CBC Analysis
MARTIN O'MALLEY:
Let the army bust the grow-ops
CBC News Viewpoint | March 04, 2005 | More from Martin O'Malley


Martin O'Malley - Editor, CBC News Online At least one generation of Canadians knows the line, "The state has no business in the bedrooms of the nation." Pierre Elliott Trudeau made it famous, but the line belongs to Martin O'Malley, who wrote it when he was with The Globe and Mail. He's written eight books, on topics such as the Canadian North, medicine, murder, media literacy and baseball. He wrote it with John Pungente, a world authority on media literacy.



There was something inevitable about the tragedy that happened in Alberta, the shootout that killed four young members of the Royal Canadian Mounted Police at a marijuana grow operation.

Police and others have been warning us for years that grow-ops in Canada are getting bigger and more dangerous, with the money connected to them rising well into the billions. It is a scourge across Canada, in the biggest cities, the smallest towns, on isolated farms and in basement apartments and suburban bungalows.

It's so big that it's time we used the army to back up police forces across Canada to clean them up, if not the small ma-and-pa operations than at least the billion-dollar operations such as the one in Alberta that had such tragic consequences.

The fact that the deaths of the four Mounties was the biggest loss of life for the esteemed force since the Northwest Rebellion in 1885 should prompt us to look back at other events in history that dealt with – or tried to deal with – the suppression of illegal drugs.

## Exercise brief
Set down, word for word, the part of the commentary above between "CBC Analysis" and "marijuana grow operation.", inclusive.

## Provided information
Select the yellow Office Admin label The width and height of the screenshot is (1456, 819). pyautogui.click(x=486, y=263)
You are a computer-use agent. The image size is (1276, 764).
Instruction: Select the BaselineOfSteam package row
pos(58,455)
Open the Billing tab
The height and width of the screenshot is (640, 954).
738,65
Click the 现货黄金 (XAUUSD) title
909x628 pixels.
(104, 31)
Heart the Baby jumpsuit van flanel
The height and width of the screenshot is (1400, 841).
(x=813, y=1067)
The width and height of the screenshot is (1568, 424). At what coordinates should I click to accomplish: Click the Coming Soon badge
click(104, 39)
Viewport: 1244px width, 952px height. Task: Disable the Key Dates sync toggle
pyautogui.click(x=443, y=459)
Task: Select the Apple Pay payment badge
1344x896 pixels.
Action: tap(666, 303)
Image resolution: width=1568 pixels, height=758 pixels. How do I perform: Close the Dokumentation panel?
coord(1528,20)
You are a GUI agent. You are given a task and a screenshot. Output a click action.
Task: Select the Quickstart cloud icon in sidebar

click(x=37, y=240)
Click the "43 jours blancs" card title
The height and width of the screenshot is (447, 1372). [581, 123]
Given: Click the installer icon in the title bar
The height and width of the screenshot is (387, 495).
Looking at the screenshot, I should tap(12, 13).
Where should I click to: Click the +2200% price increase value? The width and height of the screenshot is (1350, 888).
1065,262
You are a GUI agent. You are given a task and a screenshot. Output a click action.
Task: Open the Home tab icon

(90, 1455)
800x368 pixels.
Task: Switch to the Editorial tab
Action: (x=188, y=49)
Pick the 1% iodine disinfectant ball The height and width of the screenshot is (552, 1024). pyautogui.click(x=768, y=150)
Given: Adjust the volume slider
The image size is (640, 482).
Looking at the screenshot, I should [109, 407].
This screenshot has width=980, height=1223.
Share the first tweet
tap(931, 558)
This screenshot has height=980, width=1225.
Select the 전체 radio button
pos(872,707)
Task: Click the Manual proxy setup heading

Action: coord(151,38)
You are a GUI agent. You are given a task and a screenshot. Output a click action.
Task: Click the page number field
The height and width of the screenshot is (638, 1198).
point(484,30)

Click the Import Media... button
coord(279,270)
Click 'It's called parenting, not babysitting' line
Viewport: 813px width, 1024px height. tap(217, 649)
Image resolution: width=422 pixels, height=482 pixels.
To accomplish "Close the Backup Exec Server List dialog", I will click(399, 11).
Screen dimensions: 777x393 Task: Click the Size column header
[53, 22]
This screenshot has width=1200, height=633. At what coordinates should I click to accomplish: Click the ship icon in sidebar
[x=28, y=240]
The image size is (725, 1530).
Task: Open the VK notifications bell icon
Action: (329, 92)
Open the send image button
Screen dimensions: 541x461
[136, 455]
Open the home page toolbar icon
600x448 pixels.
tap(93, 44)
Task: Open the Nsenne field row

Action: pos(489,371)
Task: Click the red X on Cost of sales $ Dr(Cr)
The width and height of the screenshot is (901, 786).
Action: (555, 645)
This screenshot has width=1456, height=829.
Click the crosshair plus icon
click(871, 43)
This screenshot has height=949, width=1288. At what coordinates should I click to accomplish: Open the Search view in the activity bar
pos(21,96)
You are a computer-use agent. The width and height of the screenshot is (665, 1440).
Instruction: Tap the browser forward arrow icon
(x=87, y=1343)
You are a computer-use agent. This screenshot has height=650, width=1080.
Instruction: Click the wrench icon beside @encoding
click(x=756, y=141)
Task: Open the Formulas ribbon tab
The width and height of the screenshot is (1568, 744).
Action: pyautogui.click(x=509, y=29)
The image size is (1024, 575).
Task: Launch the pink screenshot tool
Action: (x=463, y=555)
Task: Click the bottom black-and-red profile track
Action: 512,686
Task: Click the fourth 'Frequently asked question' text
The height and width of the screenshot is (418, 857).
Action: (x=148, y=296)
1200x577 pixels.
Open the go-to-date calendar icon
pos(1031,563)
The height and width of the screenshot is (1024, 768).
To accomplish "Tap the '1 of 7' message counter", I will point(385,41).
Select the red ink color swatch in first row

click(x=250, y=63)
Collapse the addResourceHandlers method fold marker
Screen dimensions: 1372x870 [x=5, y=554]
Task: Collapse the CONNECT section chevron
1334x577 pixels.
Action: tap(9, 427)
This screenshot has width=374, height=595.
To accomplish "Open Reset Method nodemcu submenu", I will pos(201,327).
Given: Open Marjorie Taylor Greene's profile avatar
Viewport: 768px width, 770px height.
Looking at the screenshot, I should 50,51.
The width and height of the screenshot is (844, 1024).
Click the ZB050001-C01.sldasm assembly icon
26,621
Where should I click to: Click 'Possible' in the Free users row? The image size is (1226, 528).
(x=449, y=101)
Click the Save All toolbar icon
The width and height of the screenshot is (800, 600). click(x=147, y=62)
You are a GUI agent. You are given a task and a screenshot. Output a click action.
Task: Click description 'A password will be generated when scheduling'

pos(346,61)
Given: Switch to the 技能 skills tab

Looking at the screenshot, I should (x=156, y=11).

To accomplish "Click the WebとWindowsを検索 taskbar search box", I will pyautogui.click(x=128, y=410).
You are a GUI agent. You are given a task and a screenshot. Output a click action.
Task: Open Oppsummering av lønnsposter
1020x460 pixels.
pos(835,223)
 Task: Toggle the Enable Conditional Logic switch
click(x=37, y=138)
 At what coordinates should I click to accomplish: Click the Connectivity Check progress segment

## Response to this exercise
CBC Analysis
MARTIN O'MALLEY:
Let the army bust the grow-ops
CBC News Viewpoint | March 04, 2005 | More from Martin O'Malley


Martin O'Malley - Editor, CBC News Online At least one generation of Canadians knows the line, "The state has no business in the bedrooms of the nation." Pierre Elliott Trudeau made it famous, but the line belongs to Martin O'Malley, who wrote it when he was with The Globe and Mail. He's written eight books, on topics such as the Canadian North, medicine, murder, media literacy and baseball. He wrote it with John Pungente, a world authority on media literacy.



There was something inevitable about the tragedy that happened in Alberta, the shootout that killed four young members of the Royal Canadian Mounted Police at a marijuana grow operation.